オンラインカウンセリングのカナムーンです。

久しぶりに劇場で演劇を観ました。やはり生でお芝居を観るのは臨場感があっていいですね。前から3列目の席だったので、俳優さんの息づかいまで感じることができて、ワクワクしました。

演劇のタイトルは「サロメ奇譚」です。この原作はオスカー・ワイルドが新約聖書を元に書いた戯曲ですが、ペヤンヌマキさんが現代風にアレンジしています。

原作では、ユダヤの王エロドは、自分の兄である前王を殺して妃を奪い王座に就きます。その妃の娘である王女サロメに魅せられて、いやらしい目を彼女に向けます。その視線に堪えられず、サロメは預言者ヨカナーンに惹かれていきます。ヨカナーンは王や妃に不吉な言葉をまき散らし嫌がられます。サロメはヨカナーンに恋をしますが、ヨカナーンは彼女の忌まわしい生い立ちをなじり、彼女の想いを受け入れません。サロメはヨカナーンのザクロのような唇に口づけをしたいと願い、エロドのダンスをしろという要求のほうびとして、ヨカナーンの首を所望します。そして銀の皿にのって運ばれてきたヨカナーンの唇にサロメが口づけをし、これを見たエロドはサロメを殺させるという内容です。

「サロメ奇譚」で印象に残ったシーンは、サロメの母親へロディアが「あなたは私の言うことを聞いていればいいの。

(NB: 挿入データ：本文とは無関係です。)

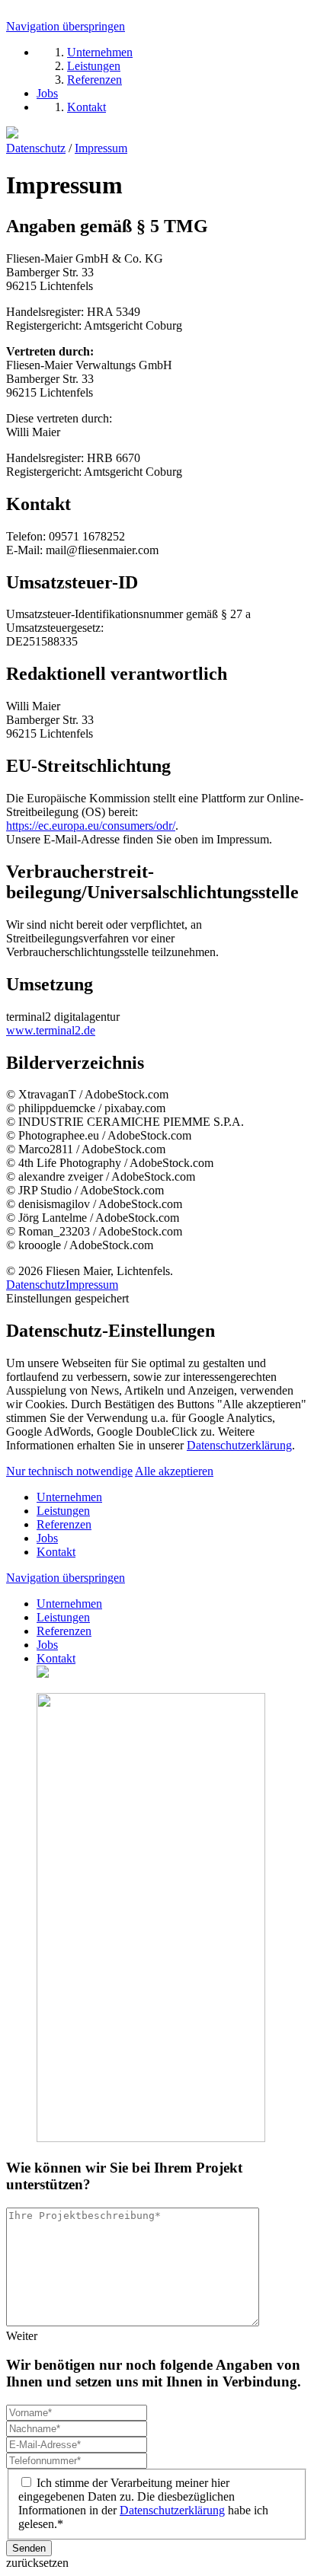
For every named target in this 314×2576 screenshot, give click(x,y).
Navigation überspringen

私の言うことは正しいのだから」と何度もサロメに告げるシーンです。子どもは母親からこのように言われれば、言うことを聞かざるを得ないのではないかと思います。

そんなことを考えていたら、家で息子が見ていたテレビで「ずっとあなたが好きだった」というドラマからクイズが出題されている番組が流れていました。その中で、冬彦さんが母親から「あなたは私の言うことを聞いていればいいの。私の言うことは正しいのだから」と言われるシーンがありました。

(お~っ!シンクロだわ~)を思いながら、この言葉の重さを改めて考えました。母親はグレートマザーという象徴として表されることがありますが、子どもを支配し呑み込んでしまう母性によって、子どもの生きたかった自分を破壊してしまうことがあります。今の言葉で言うと、毒親というのでしょうか。

毒親というのは明確な定義はないようですが、一般的には子どもを支配したり、傷つけたりして、子どもにとって毒になる親のことをいいます。スーザン・フォワードの著書「毒になる親 一生苦しむ子ども」から生まれた俗語だとされています。

サロメの母親も、冬彦さんの母親も毒親に該当するのではないかと思いますが、子どもは親の所有物ではありませんので、親に子どもを支配する権利はないのです。誰も命の所有はできないので、子どもも一人の人格をもった存在として、その生き方を尊重されることが望まれるのではないかと思っています。